(Stored items)
------

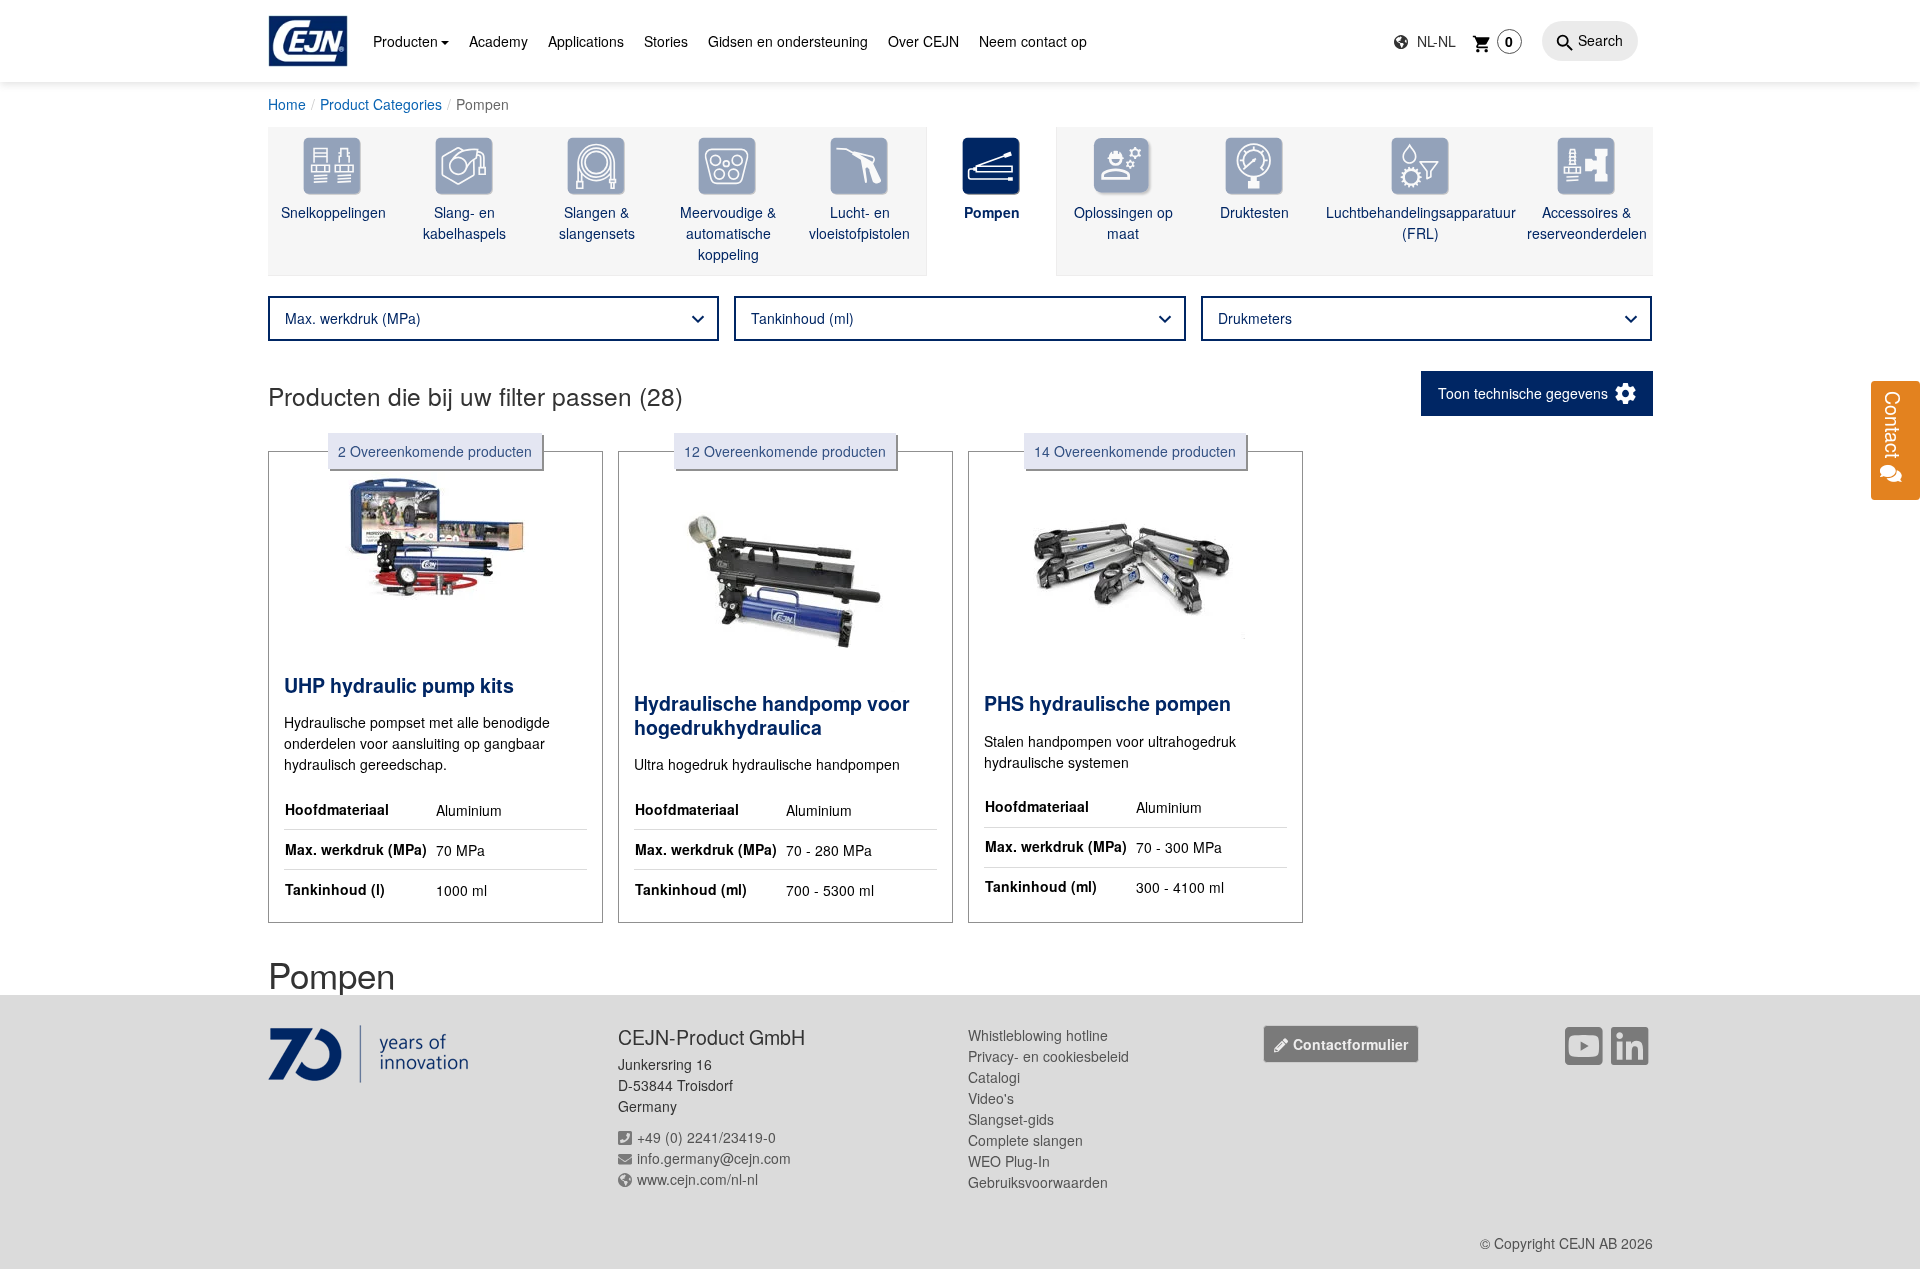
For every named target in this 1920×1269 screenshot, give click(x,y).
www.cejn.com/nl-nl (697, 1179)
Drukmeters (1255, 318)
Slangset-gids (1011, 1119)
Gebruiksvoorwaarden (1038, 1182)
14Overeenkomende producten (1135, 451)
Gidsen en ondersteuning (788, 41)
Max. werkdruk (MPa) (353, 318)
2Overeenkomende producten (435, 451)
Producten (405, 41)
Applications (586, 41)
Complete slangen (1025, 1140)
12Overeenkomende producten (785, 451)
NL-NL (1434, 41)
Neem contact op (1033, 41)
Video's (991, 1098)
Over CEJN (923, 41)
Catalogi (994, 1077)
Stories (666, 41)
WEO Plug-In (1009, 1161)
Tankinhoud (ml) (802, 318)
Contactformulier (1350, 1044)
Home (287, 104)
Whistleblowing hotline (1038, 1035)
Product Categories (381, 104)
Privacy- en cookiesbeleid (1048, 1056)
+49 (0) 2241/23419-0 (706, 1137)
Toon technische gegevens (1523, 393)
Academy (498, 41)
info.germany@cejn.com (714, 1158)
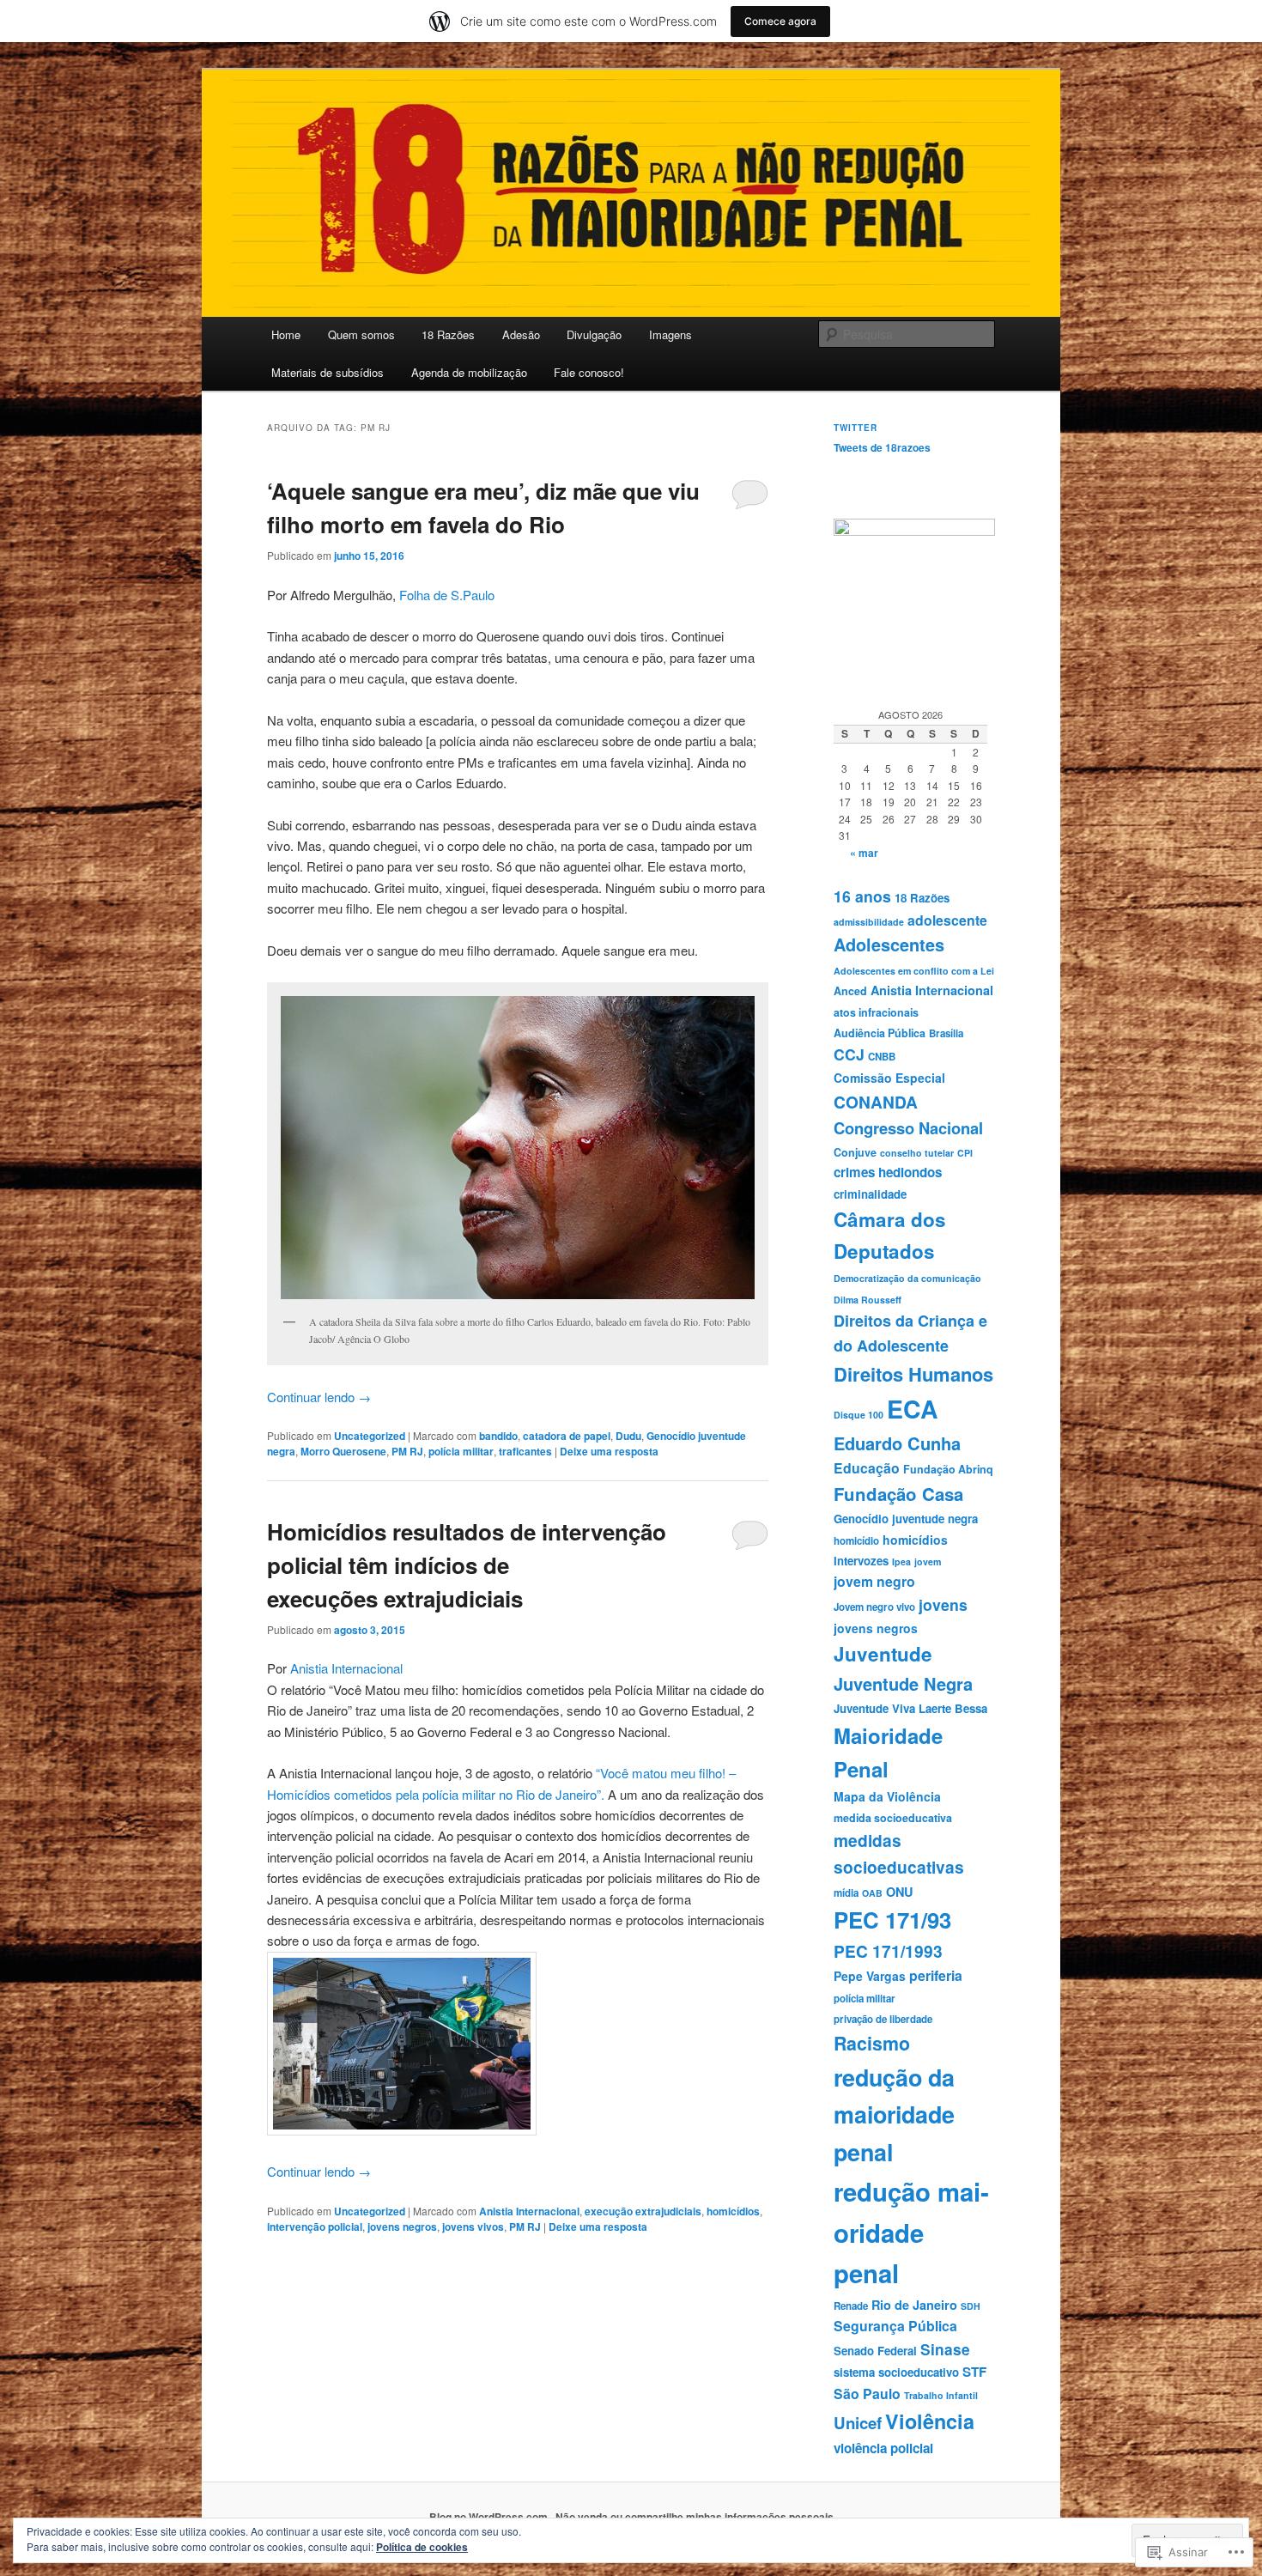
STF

------

→ **WORK REQUIRED**
Give the data again word for word, without pictures.

→ **WRITTEN ANSWER**
For every named target in this 1920×1269 screenshot, give click(x,y).
www.cejn.com/nl-nl (697, 1179)
Drukmeters (1255, 318)
Slangset-gids (1011, 1119)
Gebruiksvoorwaarden (1038, 1182)
14Overeenkomende producten (1135, 451)
Gidsen en ondersteuning (788, 41)
Max. werkdruk (MPa) (353, 318)
2Overeenkomende producten (435, 451)
Producten (405, 41)
Applications (586, 41)
Complete slangen (1025, 1140)
12Overeenkomende producten (785, 451)
NL-NL (1434, 41)
Neem contact op (1033, 41)
Video's (991, 1098)
Over CEJN (923, 41)
Catalogi (994, 1077)
Stories (666, 41)
WEO Plug-In (1009, 1161)
Tankinhoud (ml) (802, 318)
Contactformulier (1350, 1044)
Home (287, 104)
Whistleblowing hotline (1038, 1035)
Product Categories (381, 104)
Privacy- en cookiesbeleid (1048, 1056)
+49 (0) 2241/23419-0 (706, 1137)
Toon technische gegevens (1523, 393)
Academy (498, 41)
info.germany@cejn.com (714, 1158)
STF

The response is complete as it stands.